**WHAT THIS TASK INVOLVES**
Copy out the Abiodun Agunbiade profile below word for word, from start to finish.

***** TEXT SHOWN

Abiodun Agunbiade

Personal information
- Date of birth: 2 January 1983 (age 42)
- Place of birth: Zaria, Nigeria
- Height: 1.75 m (5 ft 9 in)
- Position: Midfielder

Senior career*
- Years: Team / Apps / (Gls)
- 1998–2000: Plateau United
- 2000–2003: Sporting Braga / 52 / (3)
- 2000–2001: → Sporting Braga B (loan) / 50 / (18)
- 2003–2004: Naval / 25 / (4)
- 2004–2006: Național București / 40 / (3)
- 2007–2009: Politehnica Timișoara / 53 / (3)
- 2009–2010: Internațional Curtea de Argeș / 10 / (0)
- 2010–2011: Çetinkaya Türk
- 2012–2014: Merelinense / 41 / (7)
- 2014–2015: CD Celeirós / 11 / (1)
- Total:  / 282 / (39)

International career
- 2005: Nigeria / 1 / (0)

Medal record

Național București

Politehnica Timișoara

= Abiodun Agunbiade =

Nigerian footballer (born 1983)

Abiodun Agunbiade(born 2 January 1983) is a Nigerian former football player. He was a pacey and highly skillful dribbling midfielder that usually played on the right wing.

==Club career==
===Early career===
Abiodun was born on 2 January 1983 in Zaria, Nigeria. He began playing football in 1998 at Plateau United, with whom he won the 1999 Nigeria Federation Cup.

**********
***** DATA

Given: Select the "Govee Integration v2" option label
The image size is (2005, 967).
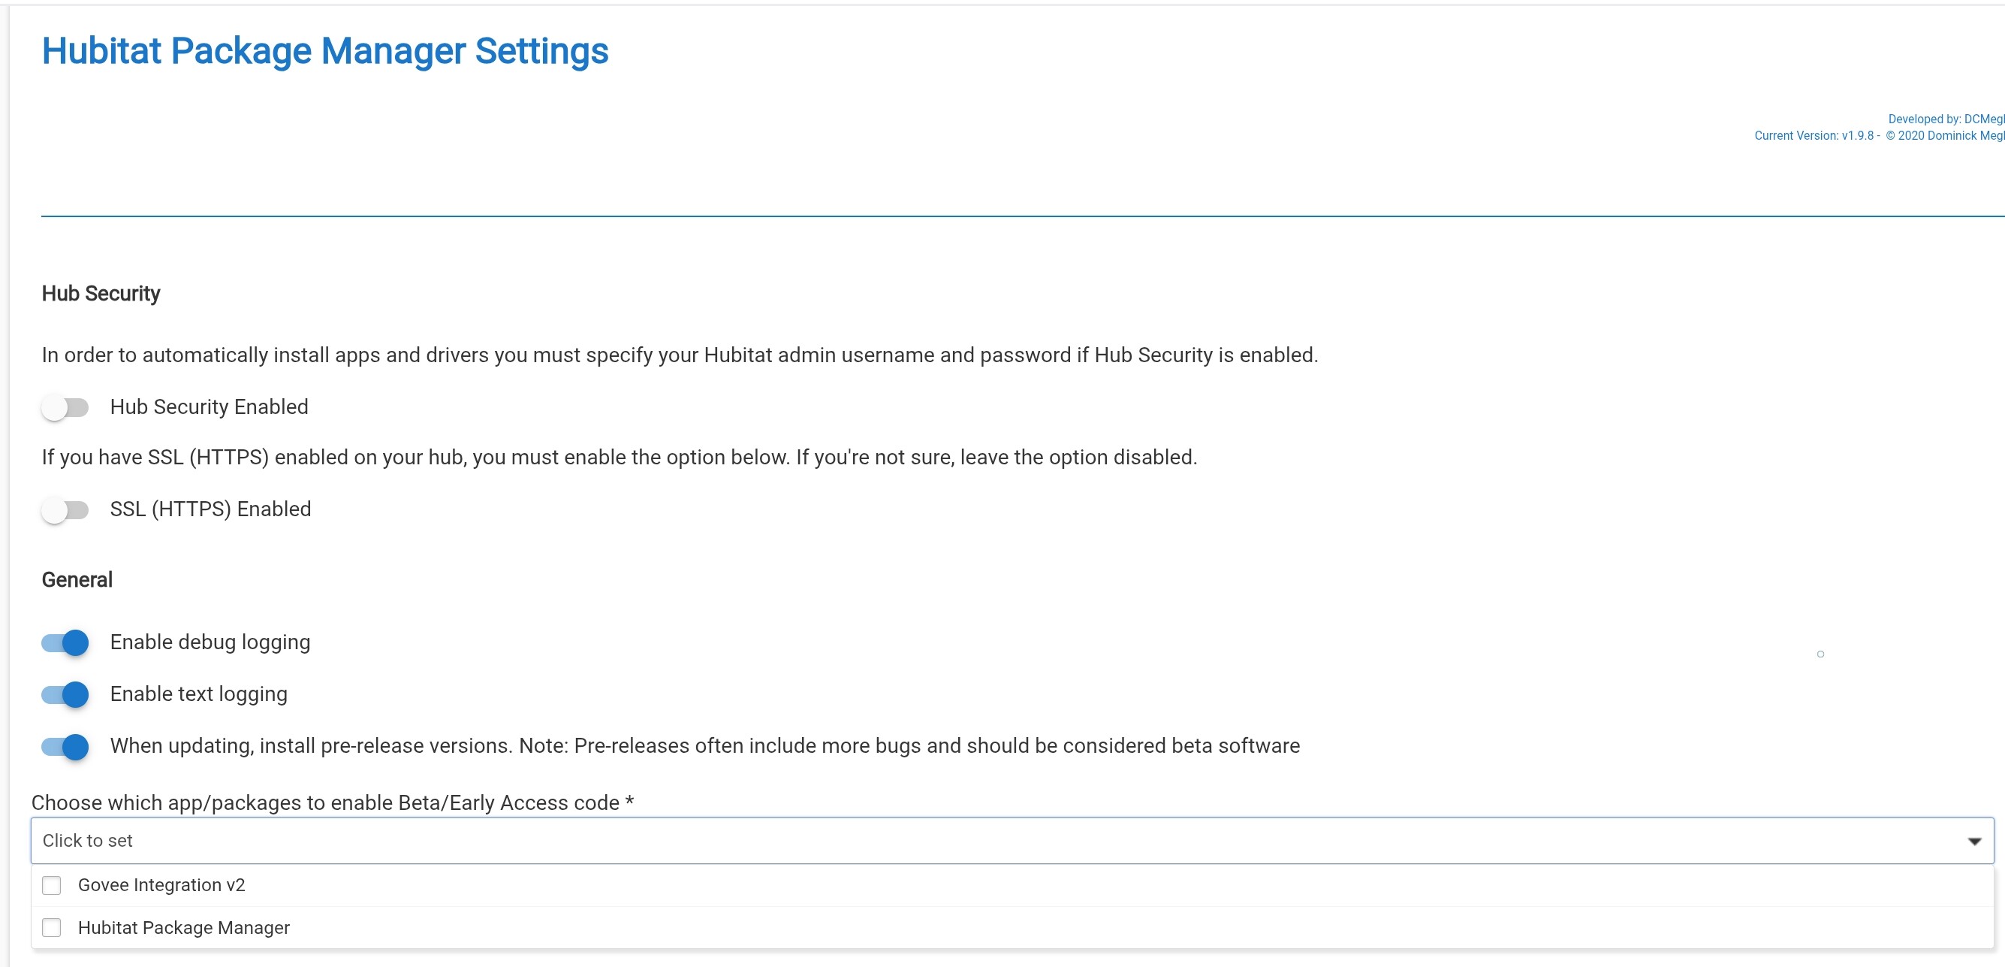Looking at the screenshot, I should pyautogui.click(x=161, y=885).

**********

**TASK OUTPUT**
Abiodun Agunbiade

Personal information
- Date of birth: 2 January 1983 (age 42)
- Place of birth: Zaria, Nigeria
- Height: 1.75 m (5 ft 9 in)
- Position: Midfielder

Senior career*
- Years: Team / Apps / (Gls)
- 1998–2000: Plateau United
- 2000–2003: Sporting Braga / 52 / (3)
- 2000–2001: → Sporting Braga B (loan) / 50 / (18)
- 2003–2004: Naval / 25 / (4)
- 2004–2006: Național București / 40 / (3)
- 2007–2009: Politehnica Timișoara / 53 / (3)
- 2009–2010: Internațional Curtea de Argeș / 10 / (0)
- 2010–2011: Çetinkaya Türk
- 2012–2014: Merelinense / 41 / (7)
- 2014–2015: CD Celeirós / 11 / (1)
- Total:  / 282 / (39)

International career
- 2005: Nigeria / 1 / (0)

Medal record

Național București

Politehnica Timișoara

= Abiodun Agunbiade =

Nigerian footballer (born 1983)

Abiodun Agunbiade(born 2 January 1983) is a Nigerian former football player. He was a pacey and highly skillful dribbling midfielder that usually played on the right wing.

==Club career==
===Early career===
Abiodun was born on 2 January 1983 in Zaria, Nigeria. He began playing football in 1998 at Plateau United, with whom he won the 1999 Nigeria Federation Cup.